India Film Edited to Play in Qatar

FILE: Nov 16, 2022; Doha, QATAR; La’eeb, the mascot for the FIFA World Cup Qatar 2022, on banners along the Corniche Waterfront. Mandatory Credit: Danielle Parhizkaran-USA TODAY Sports

A musical adaptation of "Monsoon Wedding" starting Thursday in Qatar had to remove alcohol and kissing, but the hit film's director Mira Nair insists it has not lost its "soul".

One of the biggest made-in-India international hits, the 2001 film recounts the chaotic preparations for the Delhi wedding of an Indian girl to an Indian-American man.

But just as its plot exposes cultural clashes when an extended Indian family comes together, bringing an adapted version to Qatar on the margins of the football World Cup has also meant some upheaval.

"With respect to Qatari society, we have made some adjustments that are superficial because we do not mean to offend anyone," director Mira Nair told AFP.

Alcohol is largely banned and public displays of affection are also forbidden, leaving viewers in Islamic Qatar without some elements of a typical Punjabi celebration.

"But at the core, what you are seeing in the musical is what it is," the award-winning director said.

"The soul is there.

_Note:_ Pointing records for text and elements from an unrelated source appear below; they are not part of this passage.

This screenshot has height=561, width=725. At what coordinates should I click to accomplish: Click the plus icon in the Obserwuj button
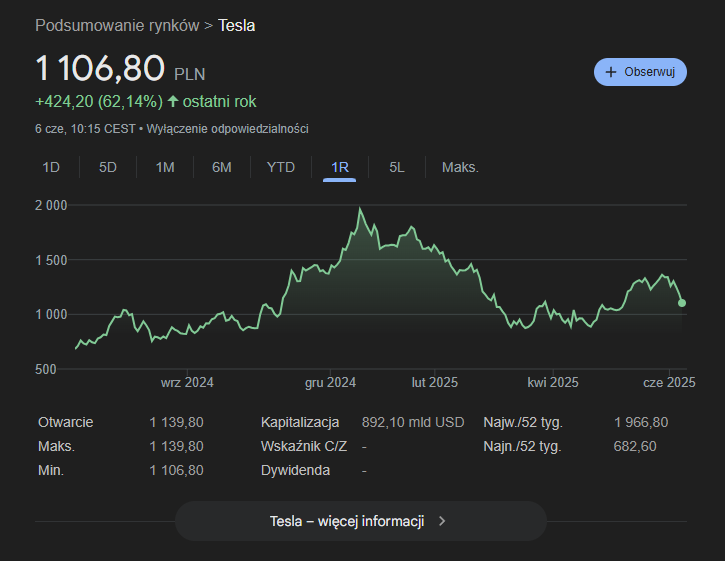(610, 72)
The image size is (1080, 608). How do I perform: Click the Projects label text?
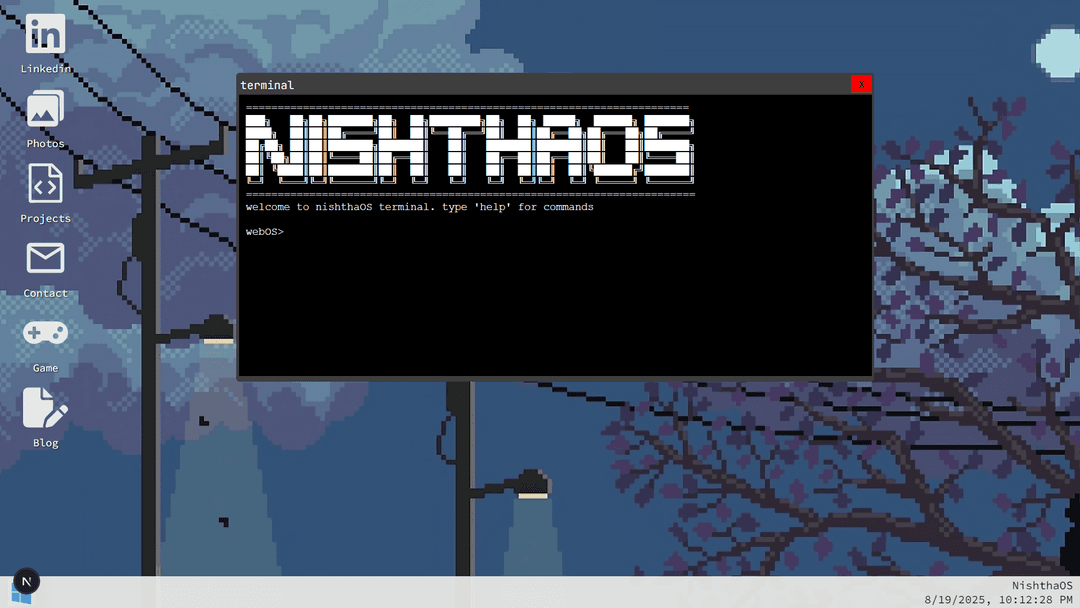click(44, 217)
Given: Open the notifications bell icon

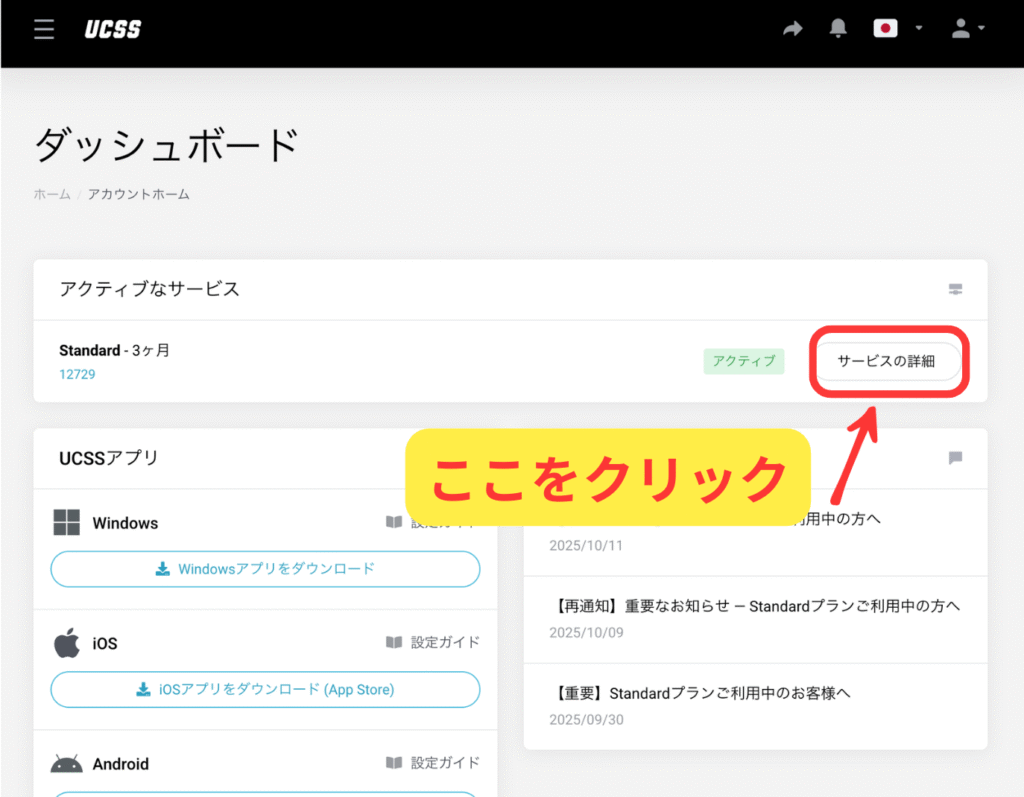Looking at the screenshot, I should (x=838, y=29).
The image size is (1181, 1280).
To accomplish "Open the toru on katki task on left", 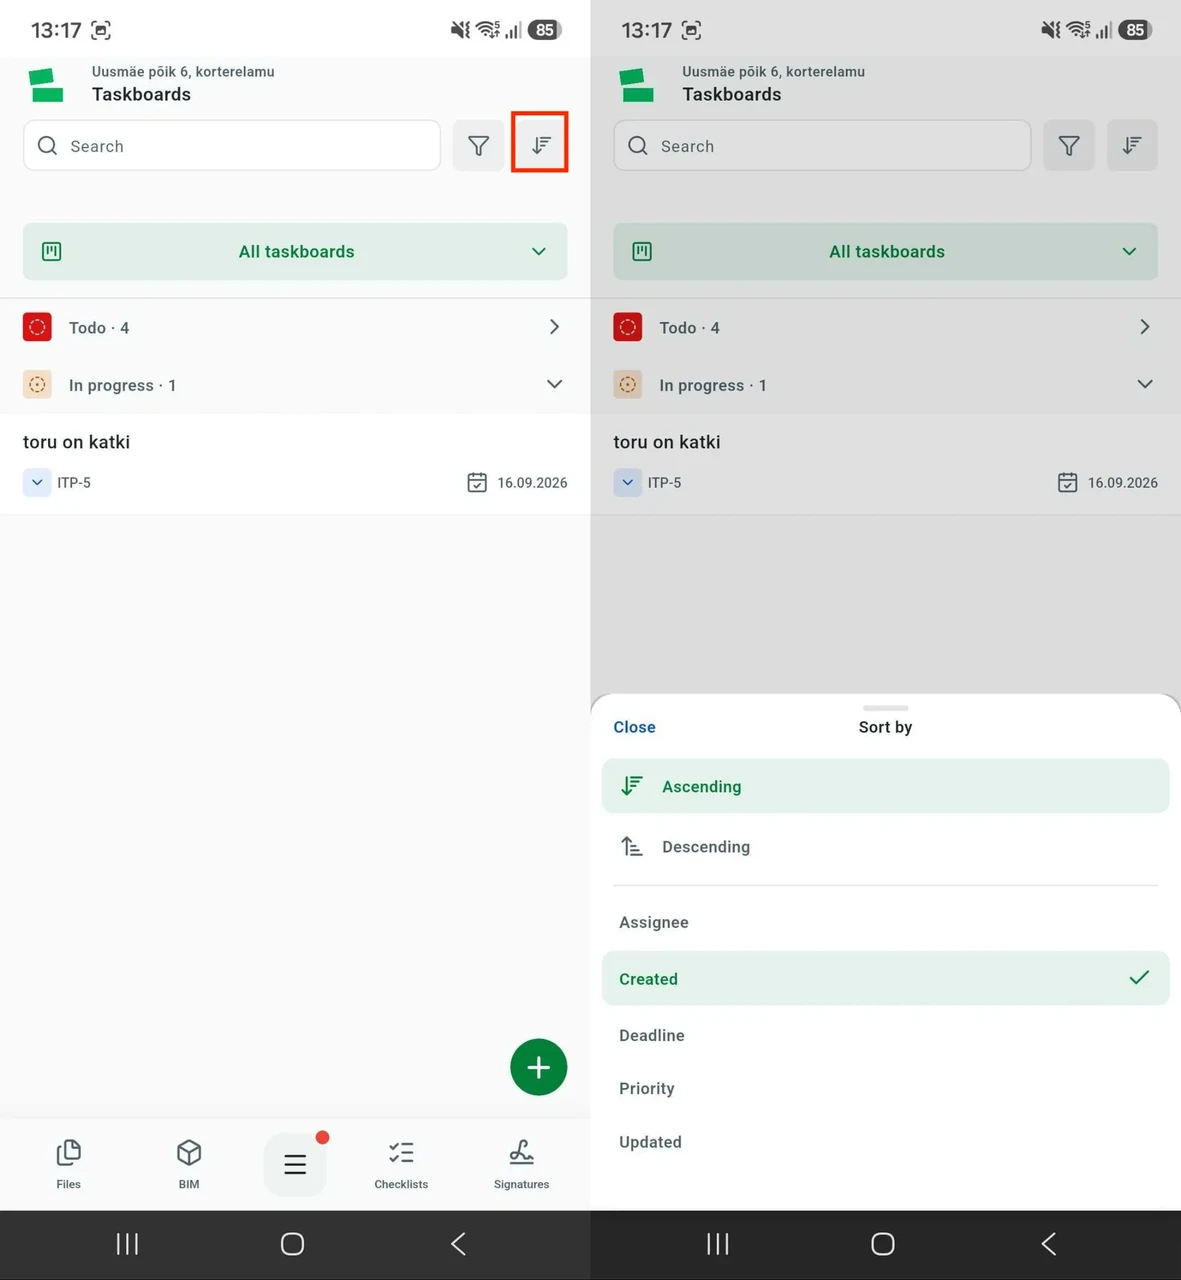I will pyautogui.click(x=295, y=463).
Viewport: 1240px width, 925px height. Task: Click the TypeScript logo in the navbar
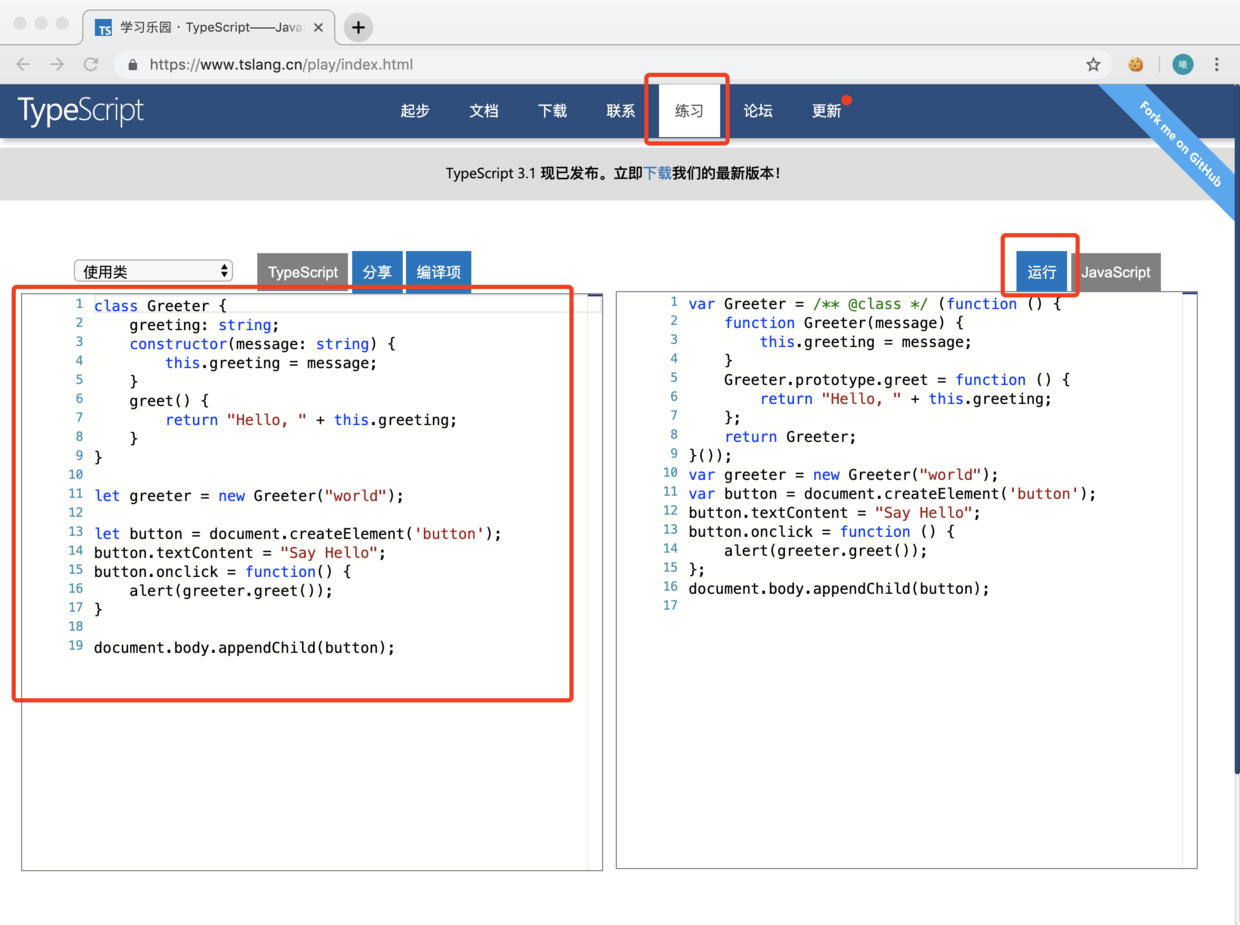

I will not touch the soul."

Nair, 65, said that in her family, alcohol is "very ordinary for us, it is part of life. It is not in Qatar." So it had to go.

"We have just not made it the center of attention, and it never was in the play. It's just that we live with it," said the director.

Actors will say "give me an orange juice" - instead of something stronger.

"The whole joie de vivre that we want to have in this mad, crazy family is completely unaltered, but we are respectful to the place we are in," Nair stressed.

The hugging and kissing that was seen in the earlier version has also been toned down.

"There is romance," said the director. "But romance can be done in several very elegant ways, and very artful ways. The film is about love, and love comes with romance."

Performances will go on until November 27 - a week after the World Cup kicks off in the tiny Gulf country.

Nair said it told "the eternal story" of "how we navigate this challenge of love... the desire for it, but also how we keep secrets around it."

That delicate balancing act, she added, "is always something that erupts when a family gets together or two families get together in their wedding."